Yatağa zıplayıp "Uyan yavrum" diyerek bağırdım. Ama homurdanıp küfür etti.

"Kalk lan nasıl babasın baba dediğin eken kalkar aynı benem gibi" diyerek övündüm.

"Sarp sabah sabah rüyamı görüyon yürü git."

"Yoo çocuğum olcak benim kalk kalk" diyerek yorganını çektim.

"Lan sen ciddisin.!" diyerek doğrudu. Yataktan kalkıp makas aldım yanağından. "Tabi aşkım ne sandın"

Kafama yastık atacaktı ki tuttum. "Ablam seni kendine benzetmiş anca yastık at" diyerek odadan çıktım. Miray yanıma gelip kucağıma zıpladı.

"Dayı Miya abla hamileymiş"

"Evet"

"Ne demek o? Nasıl olmuş"

Ablam araya girdi ama oda ne diyeceğini bilemedi. "Annecim"

"Ama anne beni leylekley getiymişti hani? hamile ne demek o zaman? Çok yemek yemek gibi bişeymi hada hastalıkmı? "

Mira♚

Miray yanıma gelip kafasını karnıma koydu. "Ses yok"

"Miray annem hadi oyuncaklarını getir dayına göster ona çizdiğin resmide getir hem" demesi ile Miray odasına sevinçle koşturdu.

"Evet dayııı ben seni çizdim"

Mirayın gitmesi ile hepimiz rahatlarken. Sohbete daldık.

"Abla ben işteyken Mira sana emanet bişey olursa hemen bana yaz fazla bişey yaptırma."

"Tamam tamam Sarp merak etme. Daha Mira ile ilk tanıştığımız gün aklımda ya siz ne ara evlendiniz çocuk bekliyor hale geldiniz aklım almıyor" diyerek duygulandı.

"Abla ağlamayın biraz yürüyüş yapalım ada havası alalım diye düşündüm" içeri Mirayın girmesi ile Sarpa resmi uzatması bir oldu.

"Evet anneee gidelimmm noluyyy"

"E babanı uyandır hadi o zaman"

"Uyandım ben zaten" diyerek içeri Bekir abi girdi. Miray koşturup babasına sarıldı. "Baba dayım baba oluyomuş"

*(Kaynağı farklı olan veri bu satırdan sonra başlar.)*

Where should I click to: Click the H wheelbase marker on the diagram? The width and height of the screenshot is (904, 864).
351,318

Hepimiz Miraya güldük. "Yaa öylemi babacım?" Miray kafasını salladı. "Baba nasıl olunuyor peki?"

***

Hepimiz hazırlanıp evden çıkmıştık. Bu saatlerde yol fazla kalabalık olmamıştı o yüzden rahat sürmüştü yolculuğumuz.

Bekir abi adaya gideceğimiz yerde durduğunda vapura binmiştik.

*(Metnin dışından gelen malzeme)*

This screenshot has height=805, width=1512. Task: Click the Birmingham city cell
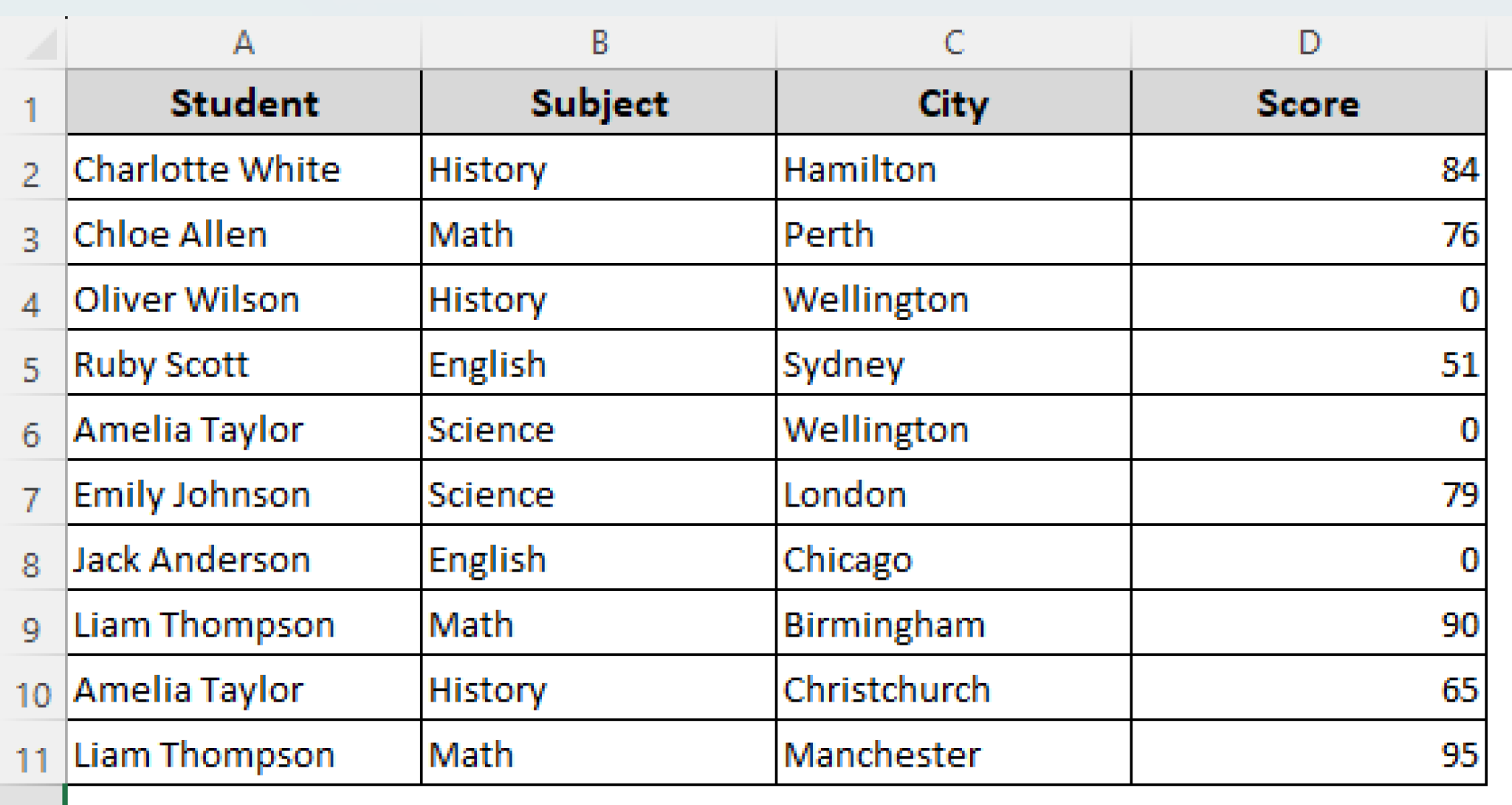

Martıların sesleri kulaklarımı acıtmıştı. Sarpın sevmediği kadar vardı.

Sarp belime sarılmış bende kollarımı kendime sarmıştım. Rüzgarın savurduğu saçlarım yüzüme çarpıyor ve yüzümü acıtıyordu.

Sarp tıpkı anlamış gibi saçlarımı arkada birleştirdi.

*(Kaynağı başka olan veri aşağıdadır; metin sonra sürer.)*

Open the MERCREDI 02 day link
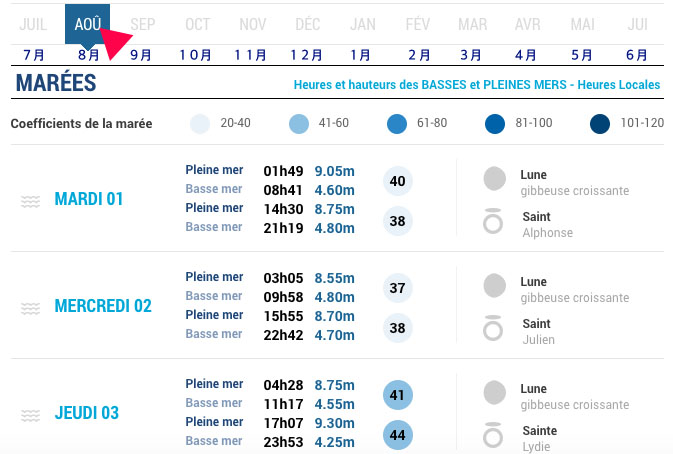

Miray yanımıza geldiğinde demirlere çıkmak istedi. Sarp benim kucağıma almama izin vermeyip kendi kucağına aldı Mira'yı.

Bekir abi ve Didem abla tuvalete gidiceklerini söyleyip uzaklaştılar.

Miray sevinçle gülümseyip Sarpa heycanla bişeyler anlatıyordu.

Mirayın yanağını uzanıp öptüm. Miray bir kolunu bana dolayıp diğer kolunu da Sarpın boynuna doladı.

Arkadan bir ses işittim. "Çok tatlılar ya"

"Bencede öyleler hayatım çocuk çok yakışır bizim delilere"

Arkamıza dönüp Didem abla ve Bekir abiye baktık.

Bir süre sonra adaya geldiğimizde vapurdan indik.

"Ee napıyoruz faytonmu? Bisikletmi?"

"Ben karımı yoramam faytona binelim" diyerek Sarp elimi tuttu.

"Evet anne dıgıdık dıgıdık" diyerek Miray tabiri caizse çığlık attı.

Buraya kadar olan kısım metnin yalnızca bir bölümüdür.